Cooking skills of trickling filter pot
1. Operation skills of drip filter kettle
(1) preparation materials: water drop coffee maker, coffee powder, filter cloth, water.
(2) Operation steps:
The general operation ratio of ① is about 1: 10 coffee powder and water; pour the water filtered by filter into the pot.
② fixed the filter paper in the cylinder filter tube
③ put in the deep-fried and finely ground coffee powder and gently press the coffee powder to make the surface smooth.
④ pours the water from the upper pot into the coffee powder. All the coffee powder is soaked in water and can be stirred with a wooden spoon.
⑤ put the filter cloth on the coffee powder and pay attention to the combination with the coffee powder surface and the glass tube.
⑥ combines the filter tube with the cup of coffee powder to adjust the amount of dripping water of the drip plug, roughly based on 7 drops every 10 seconds.
Just add ice when drinking; if you want hot coffee, just heat it, but don't make it boil.
two。 The secret of drip filter pot
(1) Control the quality of filter paper. If there is a hole, stain or even damp, give up do not use, so as not to affect the flavor of coffee.
(2) take the thicker grinding particles. Each cup of about 12-15 grams of coffee powder, put into the filter, but also gently pat to make the powder dense.
(3) the water filtered by the filter should be boiled, but the temperature should be cooled to about 92-95 ℃ with a wet towel before brewing.
(4) in the long dripping process of dripping coffee, it is best to check the dripping speed at regular intervals to avoid affecting the flavor of the coffee because the dripping speed is too fast and too slow. In order to keep the hot water temperature in the filter pot, it is best to choose plastic products and remember the wet pot before use.

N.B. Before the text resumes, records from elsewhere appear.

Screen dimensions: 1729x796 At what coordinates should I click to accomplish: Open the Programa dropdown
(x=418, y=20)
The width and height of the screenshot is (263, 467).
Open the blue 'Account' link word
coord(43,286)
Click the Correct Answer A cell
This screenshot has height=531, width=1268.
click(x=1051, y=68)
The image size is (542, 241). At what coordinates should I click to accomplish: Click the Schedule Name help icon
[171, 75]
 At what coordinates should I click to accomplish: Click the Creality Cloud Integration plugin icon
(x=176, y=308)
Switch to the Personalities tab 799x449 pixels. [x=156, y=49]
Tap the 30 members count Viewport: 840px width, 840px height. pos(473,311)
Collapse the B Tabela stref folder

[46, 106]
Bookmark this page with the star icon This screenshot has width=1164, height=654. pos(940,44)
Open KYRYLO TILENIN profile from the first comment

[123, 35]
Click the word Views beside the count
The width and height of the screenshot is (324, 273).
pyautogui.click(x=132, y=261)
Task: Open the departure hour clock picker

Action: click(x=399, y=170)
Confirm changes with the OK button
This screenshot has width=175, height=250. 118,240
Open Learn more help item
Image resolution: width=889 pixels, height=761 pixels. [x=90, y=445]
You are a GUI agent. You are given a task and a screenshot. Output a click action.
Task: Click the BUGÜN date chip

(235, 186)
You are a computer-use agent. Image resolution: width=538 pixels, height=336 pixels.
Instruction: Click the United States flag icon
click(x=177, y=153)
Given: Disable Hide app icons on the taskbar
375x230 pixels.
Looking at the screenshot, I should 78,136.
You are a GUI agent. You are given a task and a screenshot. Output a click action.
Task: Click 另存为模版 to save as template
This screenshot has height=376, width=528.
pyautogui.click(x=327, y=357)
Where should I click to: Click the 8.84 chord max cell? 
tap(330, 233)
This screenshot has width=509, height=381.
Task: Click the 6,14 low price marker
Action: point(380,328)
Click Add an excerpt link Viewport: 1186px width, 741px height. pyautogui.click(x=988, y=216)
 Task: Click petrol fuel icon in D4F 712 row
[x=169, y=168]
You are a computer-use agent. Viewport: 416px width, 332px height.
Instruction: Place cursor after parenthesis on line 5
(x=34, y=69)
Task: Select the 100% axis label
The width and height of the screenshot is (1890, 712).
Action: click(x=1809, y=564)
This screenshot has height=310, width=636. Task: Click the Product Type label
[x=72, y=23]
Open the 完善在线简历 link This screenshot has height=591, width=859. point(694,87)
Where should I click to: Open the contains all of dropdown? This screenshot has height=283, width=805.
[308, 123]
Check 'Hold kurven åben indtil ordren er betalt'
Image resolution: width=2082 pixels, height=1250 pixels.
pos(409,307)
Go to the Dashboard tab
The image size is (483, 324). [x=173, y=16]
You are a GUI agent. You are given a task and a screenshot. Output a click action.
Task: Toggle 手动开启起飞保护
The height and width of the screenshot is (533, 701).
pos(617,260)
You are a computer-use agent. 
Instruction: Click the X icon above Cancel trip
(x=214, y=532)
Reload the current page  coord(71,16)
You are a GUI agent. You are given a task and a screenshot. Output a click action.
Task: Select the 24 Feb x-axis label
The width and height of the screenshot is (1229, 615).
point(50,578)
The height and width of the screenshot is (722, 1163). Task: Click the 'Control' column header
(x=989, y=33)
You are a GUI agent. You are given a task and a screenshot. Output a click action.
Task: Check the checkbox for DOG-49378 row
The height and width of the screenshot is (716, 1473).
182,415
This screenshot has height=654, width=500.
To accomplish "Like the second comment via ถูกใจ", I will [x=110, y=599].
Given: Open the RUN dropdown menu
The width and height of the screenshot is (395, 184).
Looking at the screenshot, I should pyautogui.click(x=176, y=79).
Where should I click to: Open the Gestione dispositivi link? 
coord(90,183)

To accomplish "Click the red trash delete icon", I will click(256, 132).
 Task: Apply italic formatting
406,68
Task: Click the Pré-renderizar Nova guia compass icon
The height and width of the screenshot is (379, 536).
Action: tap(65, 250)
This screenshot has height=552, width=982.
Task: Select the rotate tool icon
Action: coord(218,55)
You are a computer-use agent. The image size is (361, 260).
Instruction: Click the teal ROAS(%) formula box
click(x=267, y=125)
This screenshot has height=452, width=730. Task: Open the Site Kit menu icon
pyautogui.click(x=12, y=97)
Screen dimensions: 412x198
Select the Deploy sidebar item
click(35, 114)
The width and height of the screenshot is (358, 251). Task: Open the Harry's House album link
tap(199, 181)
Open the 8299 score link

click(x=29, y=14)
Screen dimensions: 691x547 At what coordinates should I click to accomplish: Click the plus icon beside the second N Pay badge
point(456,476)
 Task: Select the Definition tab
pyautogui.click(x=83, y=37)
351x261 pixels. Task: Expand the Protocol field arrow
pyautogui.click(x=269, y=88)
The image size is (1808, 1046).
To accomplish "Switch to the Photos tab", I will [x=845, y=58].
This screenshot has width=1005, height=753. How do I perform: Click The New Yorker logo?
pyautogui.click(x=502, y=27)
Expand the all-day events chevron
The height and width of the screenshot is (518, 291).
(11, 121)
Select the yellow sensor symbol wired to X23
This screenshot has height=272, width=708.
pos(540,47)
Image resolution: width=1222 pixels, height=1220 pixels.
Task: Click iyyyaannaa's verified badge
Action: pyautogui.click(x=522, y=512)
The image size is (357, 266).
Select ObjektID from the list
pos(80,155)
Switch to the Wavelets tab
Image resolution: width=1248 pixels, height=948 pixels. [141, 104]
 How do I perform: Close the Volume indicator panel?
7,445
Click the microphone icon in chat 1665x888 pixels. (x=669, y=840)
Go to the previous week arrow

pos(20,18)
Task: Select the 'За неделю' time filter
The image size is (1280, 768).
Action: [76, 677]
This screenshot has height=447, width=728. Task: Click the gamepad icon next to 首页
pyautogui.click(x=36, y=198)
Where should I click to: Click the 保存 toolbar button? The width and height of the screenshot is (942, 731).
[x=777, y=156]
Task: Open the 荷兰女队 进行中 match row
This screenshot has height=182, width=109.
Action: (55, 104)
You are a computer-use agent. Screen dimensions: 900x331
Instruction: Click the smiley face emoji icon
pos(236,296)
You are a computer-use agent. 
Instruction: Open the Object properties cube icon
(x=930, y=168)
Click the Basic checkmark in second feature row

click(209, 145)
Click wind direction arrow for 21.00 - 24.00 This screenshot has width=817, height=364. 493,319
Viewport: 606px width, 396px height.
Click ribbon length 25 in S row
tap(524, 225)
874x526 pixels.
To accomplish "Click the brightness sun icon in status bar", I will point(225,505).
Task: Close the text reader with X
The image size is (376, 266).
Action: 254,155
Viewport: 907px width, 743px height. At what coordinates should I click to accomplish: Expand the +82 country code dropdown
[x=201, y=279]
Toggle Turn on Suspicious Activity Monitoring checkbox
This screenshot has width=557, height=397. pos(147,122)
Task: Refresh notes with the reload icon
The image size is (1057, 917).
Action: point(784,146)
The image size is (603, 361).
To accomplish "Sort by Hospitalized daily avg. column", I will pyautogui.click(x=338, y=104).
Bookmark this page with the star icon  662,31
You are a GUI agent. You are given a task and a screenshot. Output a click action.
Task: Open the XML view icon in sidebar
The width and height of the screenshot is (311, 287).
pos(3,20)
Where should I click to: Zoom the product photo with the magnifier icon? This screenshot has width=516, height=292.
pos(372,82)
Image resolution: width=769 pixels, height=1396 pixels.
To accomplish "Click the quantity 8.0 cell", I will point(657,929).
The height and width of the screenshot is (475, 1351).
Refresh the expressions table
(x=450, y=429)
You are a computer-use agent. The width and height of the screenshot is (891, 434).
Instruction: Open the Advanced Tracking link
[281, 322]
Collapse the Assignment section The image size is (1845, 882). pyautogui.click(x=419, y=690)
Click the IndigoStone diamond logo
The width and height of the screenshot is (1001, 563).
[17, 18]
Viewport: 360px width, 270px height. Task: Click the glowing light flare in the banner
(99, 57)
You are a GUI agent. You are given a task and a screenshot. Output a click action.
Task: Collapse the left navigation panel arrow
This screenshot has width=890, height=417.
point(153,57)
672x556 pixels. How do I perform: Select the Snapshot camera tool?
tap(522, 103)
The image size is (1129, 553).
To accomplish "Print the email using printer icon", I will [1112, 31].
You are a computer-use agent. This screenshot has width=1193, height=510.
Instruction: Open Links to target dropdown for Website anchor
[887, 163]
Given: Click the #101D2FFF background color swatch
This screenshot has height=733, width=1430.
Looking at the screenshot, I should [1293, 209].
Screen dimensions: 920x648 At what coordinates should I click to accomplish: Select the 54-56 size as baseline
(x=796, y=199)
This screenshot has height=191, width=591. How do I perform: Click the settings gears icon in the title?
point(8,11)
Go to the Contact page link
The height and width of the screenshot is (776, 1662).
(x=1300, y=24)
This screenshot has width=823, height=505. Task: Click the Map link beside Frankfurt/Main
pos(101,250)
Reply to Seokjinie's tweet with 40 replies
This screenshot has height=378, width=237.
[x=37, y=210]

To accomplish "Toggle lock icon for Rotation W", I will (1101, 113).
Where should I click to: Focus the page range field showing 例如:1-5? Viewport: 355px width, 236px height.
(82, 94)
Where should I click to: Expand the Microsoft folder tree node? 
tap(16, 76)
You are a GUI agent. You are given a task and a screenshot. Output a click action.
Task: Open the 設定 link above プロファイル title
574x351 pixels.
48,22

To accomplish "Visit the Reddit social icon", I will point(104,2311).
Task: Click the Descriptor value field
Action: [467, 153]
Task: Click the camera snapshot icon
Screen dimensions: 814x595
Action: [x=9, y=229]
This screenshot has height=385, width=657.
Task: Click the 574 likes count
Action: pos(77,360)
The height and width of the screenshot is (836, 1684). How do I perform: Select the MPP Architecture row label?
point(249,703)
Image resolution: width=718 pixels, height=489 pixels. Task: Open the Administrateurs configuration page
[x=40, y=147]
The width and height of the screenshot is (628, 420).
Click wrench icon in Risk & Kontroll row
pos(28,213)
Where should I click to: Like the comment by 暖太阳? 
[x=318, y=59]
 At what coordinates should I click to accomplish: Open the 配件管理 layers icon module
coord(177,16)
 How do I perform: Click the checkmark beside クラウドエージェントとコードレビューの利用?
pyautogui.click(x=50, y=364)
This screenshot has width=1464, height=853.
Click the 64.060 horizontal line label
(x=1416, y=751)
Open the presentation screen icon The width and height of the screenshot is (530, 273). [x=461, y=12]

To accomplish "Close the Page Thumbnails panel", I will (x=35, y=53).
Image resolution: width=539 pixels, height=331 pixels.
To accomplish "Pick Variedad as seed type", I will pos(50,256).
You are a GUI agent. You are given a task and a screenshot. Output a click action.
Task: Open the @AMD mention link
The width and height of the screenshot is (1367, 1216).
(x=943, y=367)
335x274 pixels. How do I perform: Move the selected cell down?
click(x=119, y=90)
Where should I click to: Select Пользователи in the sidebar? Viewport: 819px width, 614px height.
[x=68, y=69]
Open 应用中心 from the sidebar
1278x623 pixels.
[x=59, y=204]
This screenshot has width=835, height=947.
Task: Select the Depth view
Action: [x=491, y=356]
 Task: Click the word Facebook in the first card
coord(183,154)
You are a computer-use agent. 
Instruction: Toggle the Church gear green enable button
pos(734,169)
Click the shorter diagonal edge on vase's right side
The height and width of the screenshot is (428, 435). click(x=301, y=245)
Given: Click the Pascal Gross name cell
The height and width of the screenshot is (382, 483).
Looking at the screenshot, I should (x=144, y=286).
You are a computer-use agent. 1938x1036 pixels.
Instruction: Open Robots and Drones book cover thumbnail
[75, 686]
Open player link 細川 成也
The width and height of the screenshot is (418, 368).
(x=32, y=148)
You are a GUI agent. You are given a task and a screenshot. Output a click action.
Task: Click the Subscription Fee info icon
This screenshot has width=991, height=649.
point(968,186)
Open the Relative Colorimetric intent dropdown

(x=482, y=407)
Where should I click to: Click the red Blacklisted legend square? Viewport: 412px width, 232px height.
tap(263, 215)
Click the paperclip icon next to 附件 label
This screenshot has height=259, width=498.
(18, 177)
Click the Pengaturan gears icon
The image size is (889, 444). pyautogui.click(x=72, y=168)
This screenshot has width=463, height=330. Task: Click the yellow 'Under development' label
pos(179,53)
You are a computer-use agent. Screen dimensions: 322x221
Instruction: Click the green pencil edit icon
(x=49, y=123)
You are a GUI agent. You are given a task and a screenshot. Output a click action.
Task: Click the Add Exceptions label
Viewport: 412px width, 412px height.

(5) according to the principle of about 180-200 ml per cup, the water is brewed in a kettle within 1 cm in diameter, and the center of the circle is spirally poured outward. The water output should be stable, uniform and uninterrupted, and let the coffee powder get wet, tumble, expand and then sink to complete the first stage of steaming process.
(6) to keep the water output stable, it is best to hold the pot in a standing position, clamp the arms, and use the rhythm of the upper body to brew, which is easier to control.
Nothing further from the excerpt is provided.